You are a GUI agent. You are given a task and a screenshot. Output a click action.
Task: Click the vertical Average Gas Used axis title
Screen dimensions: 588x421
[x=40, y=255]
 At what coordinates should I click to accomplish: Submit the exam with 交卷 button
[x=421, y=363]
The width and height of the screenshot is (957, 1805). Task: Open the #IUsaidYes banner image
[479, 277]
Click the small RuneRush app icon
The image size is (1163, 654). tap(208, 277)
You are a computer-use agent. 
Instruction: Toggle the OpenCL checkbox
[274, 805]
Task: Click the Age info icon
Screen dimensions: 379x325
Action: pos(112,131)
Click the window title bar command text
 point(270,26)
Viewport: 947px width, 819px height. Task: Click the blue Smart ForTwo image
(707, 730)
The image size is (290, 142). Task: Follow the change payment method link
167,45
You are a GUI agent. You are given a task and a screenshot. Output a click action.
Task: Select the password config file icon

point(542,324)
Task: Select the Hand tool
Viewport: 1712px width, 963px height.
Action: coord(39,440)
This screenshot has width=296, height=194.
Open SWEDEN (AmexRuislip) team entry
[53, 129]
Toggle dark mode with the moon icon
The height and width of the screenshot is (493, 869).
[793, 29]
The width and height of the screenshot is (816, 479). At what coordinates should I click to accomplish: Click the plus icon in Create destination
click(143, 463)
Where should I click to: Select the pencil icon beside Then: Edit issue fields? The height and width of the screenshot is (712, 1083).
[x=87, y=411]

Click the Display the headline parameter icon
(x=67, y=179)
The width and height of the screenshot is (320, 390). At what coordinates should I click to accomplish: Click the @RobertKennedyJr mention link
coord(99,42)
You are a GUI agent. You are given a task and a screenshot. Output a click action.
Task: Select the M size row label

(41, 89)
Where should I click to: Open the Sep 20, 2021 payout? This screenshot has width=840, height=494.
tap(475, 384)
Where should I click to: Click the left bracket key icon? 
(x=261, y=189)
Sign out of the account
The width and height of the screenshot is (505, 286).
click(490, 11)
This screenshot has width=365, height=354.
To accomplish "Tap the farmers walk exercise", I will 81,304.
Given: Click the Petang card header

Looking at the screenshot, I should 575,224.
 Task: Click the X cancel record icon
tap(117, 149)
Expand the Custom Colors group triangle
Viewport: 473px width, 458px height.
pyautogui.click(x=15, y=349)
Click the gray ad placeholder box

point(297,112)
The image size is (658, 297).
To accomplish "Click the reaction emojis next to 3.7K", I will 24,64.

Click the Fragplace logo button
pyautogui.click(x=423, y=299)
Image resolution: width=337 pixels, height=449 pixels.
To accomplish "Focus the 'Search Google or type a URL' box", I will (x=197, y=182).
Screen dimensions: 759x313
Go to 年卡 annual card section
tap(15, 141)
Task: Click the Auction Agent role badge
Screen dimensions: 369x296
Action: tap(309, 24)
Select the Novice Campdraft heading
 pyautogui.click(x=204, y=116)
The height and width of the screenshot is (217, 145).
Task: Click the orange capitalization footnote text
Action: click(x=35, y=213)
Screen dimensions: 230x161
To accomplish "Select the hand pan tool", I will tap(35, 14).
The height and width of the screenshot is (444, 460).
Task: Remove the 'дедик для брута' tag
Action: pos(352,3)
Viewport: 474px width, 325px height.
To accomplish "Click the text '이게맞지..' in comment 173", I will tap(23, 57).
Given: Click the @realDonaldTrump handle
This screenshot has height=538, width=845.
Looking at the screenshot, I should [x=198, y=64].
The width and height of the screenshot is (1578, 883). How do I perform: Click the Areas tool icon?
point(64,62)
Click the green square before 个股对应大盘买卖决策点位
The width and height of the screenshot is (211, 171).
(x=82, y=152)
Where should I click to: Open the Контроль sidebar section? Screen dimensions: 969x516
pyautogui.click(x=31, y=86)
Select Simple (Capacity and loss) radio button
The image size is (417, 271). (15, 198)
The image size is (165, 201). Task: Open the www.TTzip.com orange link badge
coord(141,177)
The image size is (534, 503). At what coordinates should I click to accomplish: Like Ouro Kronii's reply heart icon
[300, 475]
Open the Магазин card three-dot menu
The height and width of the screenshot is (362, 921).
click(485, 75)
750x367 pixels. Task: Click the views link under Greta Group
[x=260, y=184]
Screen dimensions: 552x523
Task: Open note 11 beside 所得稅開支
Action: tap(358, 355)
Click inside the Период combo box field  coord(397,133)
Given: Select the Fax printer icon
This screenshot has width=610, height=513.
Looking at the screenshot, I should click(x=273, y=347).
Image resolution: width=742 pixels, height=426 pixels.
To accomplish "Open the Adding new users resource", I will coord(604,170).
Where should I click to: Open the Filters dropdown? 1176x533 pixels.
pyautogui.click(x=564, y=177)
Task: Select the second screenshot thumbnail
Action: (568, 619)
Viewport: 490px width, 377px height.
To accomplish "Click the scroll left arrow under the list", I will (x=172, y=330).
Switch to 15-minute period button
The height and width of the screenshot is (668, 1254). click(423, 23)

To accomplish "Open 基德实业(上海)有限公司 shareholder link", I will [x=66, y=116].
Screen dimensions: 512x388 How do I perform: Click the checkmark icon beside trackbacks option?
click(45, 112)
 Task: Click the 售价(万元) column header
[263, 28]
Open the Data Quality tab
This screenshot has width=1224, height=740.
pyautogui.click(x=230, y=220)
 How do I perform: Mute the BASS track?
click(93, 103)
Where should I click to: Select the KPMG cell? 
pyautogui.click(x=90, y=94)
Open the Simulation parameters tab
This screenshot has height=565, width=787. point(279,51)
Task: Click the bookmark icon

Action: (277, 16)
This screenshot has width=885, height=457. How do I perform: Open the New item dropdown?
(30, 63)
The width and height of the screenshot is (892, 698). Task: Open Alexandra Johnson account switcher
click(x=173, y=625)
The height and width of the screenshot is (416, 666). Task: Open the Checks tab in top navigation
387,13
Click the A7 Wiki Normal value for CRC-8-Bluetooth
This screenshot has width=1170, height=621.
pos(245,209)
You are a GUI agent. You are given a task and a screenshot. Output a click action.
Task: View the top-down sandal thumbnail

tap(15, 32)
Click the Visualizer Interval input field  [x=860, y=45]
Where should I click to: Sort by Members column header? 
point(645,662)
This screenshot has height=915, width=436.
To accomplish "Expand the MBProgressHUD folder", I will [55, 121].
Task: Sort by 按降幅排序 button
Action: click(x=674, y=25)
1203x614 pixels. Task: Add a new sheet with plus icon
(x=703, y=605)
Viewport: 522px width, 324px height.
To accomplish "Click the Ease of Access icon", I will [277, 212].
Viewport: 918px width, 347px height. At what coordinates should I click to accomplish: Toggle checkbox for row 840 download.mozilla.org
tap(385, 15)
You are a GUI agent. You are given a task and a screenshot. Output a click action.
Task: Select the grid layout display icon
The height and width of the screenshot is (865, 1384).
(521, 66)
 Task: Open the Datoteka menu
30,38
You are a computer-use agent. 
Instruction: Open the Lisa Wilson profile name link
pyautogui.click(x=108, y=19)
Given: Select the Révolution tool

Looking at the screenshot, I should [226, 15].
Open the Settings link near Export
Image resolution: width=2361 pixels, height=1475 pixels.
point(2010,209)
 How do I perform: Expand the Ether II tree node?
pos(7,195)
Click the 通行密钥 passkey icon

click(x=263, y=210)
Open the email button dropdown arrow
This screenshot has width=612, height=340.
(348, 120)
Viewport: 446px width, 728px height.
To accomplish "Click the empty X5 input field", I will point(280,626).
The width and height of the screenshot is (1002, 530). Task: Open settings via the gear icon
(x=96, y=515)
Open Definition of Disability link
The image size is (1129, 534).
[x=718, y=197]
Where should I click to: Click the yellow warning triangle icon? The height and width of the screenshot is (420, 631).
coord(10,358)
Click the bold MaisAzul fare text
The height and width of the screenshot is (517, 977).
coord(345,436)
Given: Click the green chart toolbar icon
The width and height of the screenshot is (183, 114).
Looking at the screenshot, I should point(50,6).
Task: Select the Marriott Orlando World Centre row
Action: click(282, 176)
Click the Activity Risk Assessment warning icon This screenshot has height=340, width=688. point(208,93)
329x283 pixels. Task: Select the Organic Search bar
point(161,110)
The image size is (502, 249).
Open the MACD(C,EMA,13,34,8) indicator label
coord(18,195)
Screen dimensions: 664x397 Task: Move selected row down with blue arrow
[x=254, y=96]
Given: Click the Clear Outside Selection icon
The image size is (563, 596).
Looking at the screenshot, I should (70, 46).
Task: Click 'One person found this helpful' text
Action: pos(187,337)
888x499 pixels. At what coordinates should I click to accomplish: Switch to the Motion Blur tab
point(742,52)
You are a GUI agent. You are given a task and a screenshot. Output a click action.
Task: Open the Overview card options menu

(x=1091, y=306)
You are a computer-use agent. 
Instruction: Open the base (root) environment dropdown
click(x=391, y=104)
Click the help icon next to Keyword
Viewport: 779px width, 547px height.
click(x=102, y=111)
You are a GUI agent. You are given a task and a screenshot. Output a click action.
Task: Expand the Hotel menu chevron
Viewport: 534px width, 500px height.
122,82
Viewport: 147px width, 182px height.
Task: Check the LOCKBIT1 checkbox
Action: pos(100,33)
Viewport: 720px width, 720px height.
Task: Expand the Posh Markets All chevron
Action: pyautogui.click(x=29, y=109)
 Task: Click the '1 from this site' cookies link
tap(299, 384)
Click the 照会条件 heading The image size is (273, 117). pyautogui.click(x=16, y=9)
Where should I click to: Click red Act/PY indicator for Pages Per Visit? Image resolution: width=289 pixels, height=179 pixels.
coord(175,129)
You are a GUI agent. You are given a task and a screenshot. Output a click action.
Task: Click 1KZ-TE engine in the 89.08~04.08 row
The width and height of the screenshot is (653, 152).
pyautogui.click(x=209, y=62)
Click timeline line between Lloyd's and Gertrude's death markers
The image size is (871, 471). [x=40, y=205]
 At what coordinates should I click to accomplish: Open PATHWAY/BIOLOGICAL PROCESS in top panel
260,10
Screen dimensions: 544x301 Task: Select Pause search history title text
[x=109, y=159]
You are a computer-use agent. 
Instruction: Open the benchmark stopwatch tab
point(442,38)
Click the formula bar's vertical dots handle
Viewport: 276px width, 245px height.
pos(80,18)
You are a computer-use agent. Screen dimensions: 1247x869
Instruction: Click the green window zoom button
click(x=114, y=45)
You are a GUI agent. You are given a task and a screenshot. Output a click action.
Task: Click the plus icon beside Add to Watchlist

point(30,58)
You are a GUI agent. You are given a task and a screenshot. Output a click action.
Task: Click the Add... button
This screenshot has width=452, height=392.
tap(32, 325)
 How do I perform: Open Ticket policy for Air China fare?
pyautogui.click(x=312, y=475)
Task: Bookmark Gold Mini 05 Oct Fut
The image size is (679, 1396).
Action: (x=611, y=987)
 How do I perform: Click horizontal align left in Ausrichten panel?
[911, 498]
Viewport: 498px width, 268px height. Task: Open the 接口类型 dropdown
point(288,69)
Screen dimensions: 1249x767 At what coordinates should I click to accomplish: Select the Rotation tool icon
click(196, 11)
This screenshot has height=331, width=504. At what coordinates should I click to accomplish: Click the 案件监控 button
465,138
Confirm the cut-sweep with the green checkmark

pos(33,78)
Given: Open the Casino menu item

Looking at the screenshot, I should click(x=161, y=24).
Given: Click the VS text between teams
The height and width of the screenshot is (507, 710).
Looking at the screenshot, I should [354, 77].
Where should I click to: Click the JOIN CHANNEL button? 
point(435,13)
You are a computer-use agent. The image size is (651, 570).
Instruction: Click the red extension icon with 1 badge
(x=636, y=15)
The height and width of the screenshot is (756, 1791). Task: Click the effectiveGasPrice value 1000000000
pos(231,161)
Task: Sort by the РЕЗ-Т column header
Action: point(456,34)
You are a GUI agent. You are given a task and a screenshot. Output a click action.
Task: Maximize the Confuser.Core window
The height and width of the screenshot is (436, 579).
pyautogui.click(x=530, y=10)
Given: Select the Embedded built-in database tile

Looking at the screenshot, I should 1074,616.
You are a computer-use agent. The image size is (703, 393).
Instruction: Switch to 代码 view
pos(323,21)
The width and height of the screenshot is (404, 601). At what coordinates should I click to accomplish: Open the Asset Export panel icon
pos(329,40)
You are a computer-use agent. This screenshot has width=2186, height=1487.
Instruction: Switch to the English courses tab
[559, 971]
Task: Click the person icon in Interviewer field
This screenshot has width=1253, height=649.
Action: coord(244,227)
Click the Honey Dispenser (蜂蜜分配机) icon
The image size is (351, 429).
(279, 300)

+ + +

» TASK DETAILS: Rewrite the records in the stretch from "Task: Bookmark Gold Mini 05 Oct Fut" through "click(196, 11)", replacing "dropdown" with "drop-down menu" and leaving everything else unchanged.

» THE RESPONSE:
Task: Bookmark Gold Mini 05 Oct Fut
The image size is (679, 1396).
Action: (x=611, y=987)
 How do I perform: Click horizontal align left in Ausrichten panel?
[911, 498]
Viewport: 498px width, 268px height. Task: Open the 接口类型 drop-down menu
point(288,69)
Screen dimensions: 1249x767 At what coordinates should I click to accomplish: Select the Rotation tool icon
click(196, 11)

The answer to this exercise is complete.